Posted by Lisa Febriyanti on Jan 21, 2008 in ladang pelesir

Kopi Aceh punya cerita tersendiri bagi saya. Bukan hanya sesapan kesegaran rasanya namun juga budaya kopi di sebuah ibukota propinsi ujung Barat Sumatera ini memiliki nuansa sedikit berbeda. Di tiap cangkirnya ada sejuta kisah unik.

Awal tahun lalu, saya berkesempatan untuk menjejakkan kaki di Banda Aceh. Sebenarnya kunjungan ini adalah dalam rangka tugas pembuatan video profile potensi wilayah Nanggroe Aceh Darusalam yang terus berekonstruksi dan berekonsiliasi. Putar-putar Banda Aceh yang saat itu sudah mulai ramai, menampakkan beberapa pemandangan yang menarik bagi saya. Yaitu maraknya warung kopi. Bukan hal yang aneh memang jika hanya warung kopi biasa, tapi warung kopi di Banda Aceh bukan berbentuk warung kopi seperti di Jawa pada umumnya.
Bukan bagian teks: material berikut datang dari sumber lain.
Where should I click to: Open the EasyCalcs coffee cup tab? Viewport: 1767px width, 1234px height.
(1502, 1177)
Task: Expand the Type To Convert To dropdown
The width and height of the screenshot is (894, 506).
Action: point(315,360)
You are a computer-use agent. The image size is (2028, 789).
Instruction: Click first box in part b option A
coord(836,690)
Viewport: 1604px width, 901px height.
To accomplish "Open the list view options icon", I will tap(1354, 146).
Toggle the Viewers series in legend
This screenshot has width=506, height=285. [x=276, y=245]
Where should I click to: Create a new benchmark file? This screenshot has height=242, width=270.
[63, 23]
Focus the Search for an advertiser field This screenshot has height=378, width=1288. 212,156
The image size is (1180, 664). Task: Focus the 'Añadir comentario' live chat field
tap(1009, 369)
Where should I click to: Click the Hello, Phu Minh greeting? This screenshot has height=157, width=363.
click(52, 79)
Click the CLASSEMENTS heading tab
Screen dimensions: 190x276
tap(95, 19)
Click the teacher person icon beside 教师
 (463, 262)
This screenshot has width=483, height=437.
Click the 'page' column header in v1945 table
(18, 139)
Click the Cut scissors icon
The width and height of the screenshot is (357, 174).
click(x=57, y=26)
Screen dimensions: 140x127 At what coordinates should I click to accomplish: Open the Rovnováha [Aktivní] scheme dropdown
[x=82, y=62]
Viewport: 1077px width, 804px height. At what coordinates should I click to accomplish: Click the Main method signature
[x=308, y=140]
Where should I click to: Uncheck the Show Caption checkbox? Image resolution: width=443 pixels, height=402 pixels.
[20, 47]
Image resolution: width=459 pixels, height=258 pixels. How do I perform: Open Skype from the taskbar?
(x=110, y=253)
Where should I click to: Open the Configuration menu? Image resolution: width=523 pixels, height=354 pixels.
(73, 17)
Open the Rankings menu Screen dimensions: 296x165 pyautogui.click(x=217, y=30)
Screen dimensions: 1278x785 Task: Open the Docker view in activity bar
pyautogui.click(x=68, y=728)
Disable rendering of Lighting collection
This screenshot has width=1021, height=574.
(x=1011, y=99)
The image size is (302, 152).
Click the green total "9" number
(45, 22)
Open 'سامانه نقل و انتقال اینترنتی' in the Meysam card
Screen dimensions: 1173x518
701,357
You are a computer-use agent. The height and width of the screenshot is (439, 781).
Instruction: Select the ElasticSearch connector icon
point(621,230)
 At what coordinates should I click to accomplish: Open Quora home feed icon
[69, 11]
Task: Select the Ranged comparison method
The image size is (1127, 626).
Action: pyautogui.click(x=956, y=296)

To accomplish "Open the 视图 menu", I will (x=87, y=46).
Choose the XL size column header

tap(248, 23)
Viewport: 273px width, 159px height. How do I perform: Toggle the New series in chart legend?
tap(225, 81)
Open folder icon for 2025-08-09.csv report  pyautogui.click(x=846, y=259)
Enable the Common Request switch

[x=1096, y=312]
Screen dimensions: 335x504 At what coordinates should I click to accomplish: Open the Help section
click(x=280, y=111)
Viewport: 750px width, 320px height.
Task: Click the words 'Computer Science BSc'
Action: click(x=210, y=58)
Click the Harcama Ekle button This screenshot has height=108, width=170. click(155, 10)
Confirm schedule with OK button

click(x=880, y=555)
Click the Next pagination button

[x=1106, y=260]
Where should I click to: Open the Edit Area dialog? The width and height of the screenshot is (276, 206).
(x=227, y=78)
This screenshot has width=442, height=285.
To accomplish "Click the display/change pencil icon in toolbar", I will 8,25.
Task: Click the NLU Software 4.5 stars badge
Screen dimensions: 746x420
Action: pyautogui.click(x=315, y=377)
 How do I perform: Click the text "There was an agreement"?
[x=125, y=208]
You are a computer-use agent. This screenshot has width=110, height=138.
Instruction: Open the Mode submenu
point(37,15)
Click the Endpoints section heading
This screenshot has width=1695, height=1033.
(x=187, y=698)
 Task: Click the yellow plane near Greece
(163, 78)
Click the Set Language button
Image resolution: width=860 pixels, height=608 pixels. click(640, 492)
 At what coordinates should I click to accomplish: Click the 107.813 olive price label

Di Banda Aceh, yang disebut warung kopi bentuknya hampir sama seperti restaurant. Bukan duduk di bangku kayu, melainkan di kursi plastik dengan sandaran yang memungkinkan orang yang menduduki bersandar dengan santainya. Kursinya pendek, tempat dudukannya sejajar dengan meja. Jadilah para penikmat kopi itu makin nikmat meneguk minuman pahit itu.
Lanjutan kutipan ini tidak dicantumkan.